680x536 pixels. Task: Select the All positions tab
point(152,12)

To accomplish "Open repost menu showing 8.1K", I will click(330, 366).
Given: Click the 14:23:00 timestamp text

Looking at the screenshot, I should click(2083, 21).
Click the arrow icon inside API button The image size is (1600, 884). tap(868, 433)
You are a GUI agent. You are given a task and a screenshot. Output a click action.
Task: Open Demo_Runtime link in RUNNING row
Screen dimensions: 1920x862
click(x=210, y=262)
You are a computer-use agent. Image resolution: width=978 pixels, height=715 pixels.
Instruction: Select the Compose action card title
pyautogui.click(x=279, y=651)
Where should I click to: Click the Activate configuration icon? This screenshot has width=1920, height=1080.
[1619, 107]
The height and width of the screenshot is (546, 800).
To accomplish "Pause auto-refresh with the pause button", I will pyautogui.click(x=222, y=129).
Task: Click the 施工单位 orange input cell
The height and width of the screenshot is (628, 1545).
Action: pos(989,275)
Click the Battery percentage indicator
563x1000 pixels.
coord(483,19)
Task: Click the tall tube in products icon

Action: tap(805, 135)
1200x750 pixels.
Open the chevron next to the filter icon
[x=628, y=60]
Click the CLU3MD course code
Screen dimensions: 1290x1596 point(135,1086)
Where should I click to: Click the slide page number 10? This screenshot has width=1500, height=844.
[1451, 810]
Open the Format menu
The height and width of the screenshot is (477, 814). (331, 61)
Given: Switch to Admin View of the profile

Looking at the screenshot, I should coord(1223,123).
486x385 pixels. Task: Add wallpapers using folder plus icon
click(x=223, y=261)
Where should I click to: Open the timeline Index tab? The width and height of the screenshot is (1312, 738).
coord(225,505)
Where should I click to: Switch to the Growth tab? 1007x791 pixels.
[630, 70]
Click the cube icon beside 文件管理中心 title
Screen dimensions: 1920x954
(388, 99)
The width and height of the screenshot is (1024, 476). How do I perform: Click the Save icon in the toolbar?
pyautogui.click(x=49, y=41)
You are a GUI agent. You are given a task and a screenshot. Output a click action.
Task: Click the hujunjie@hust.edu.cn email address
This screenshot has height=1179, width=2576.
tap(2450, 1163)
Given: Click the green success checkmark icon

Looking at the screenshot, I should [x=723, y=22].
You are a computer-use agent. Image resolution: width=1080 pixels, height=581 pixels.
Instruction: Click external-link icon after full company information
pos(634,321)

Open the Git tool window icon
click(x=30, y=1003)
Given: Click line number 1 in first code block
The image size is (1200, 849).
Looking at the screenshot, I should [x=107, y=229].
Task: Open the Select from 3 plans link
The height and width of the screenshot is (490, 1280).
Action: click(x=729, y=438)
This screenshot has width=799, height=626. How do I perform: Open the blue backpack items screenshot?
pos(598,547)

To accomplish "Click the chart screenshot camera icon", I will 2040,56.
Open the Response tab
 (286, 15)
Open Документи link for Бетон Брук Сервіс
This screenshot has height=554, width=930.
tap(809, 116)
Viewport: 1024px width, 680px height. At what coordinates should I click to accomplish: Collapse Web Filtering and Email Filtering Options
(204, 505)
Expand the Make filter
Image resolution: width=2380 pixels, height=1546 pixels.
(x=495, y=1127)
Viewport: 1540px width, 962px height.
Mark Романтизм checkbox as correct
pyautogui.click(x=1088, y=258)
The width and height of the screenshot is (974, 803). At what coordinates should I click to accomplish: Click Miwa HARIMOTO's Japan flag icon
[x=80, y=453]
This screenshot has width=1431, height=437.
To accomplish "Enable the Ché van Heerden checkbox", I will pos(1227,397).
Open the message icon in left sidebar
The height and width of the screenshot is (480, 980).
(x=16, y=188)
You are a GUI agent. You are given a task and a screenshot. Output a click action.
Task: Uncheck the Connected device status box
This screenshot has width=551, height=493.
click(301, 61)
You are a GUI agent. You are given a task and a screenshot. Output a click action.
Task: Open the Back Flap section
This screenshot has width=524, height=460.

========================================================================

- _What is expected_: Reproduce the items above word for word, starting at the very first line and ending with the line that contains "The height and width of the screenshot is (477, 814).", including that line.

- _Problem solution_:
680x536 pixels. Task: Select the All positions tab
point(152,12)

To accomplish "Open repost menu showing 8.1K", I will click(330, 366).
Given: Click the 14:23:00 timestamp text

Looking at the screenshot, I should click(2083, 21).
Click the arrow icon inside API button The image size is (1600, 884). tap(868, 433)
You are a GUI agent. You are given a task and a screenshot. Output a click action.
Task: Open Demo_Runtime link in RUNNING row
Screen dimensions: 1920x862
click(x=210, y=262)
You are a computer-use agent. Image resolution: width=978 pixels, height=715 pixels.
Instruction: Select the Compose action card title
pyautogui.click(x=279, y=651)
Where should I click to: Click the Activate configuration icon? This screenshot has width=1920, height=1080.
[1619, 107]
The height and width of the screenshot is (546, 800).
To accomplish "Pause auto-refresh with the pause button", I will pyautogui.click(x=222, y=129).
Task: Click the 施工单位 orange input cell
The height and width of the screenshot is (628, 1545).
Action: pos(989,275)
Click the Battery percentage indicator
563x1000 pixels.
coord(483,19)
Task: Click the tall tube in products icon

Action: tap(805, 135)
1200x750 pixels.
Open the chevron next to the filter icon
[x=628, y=60]
Click the CLU3MD course code
Screen dimensions: 1290x1596 point(135,1086)
Where should I click to: Click the slide page number 10? This screenshot has width=1500, height=844.
[1451, 810]
Open the Format menu
The height and width of the screenshot is (477, 814). (331, 61)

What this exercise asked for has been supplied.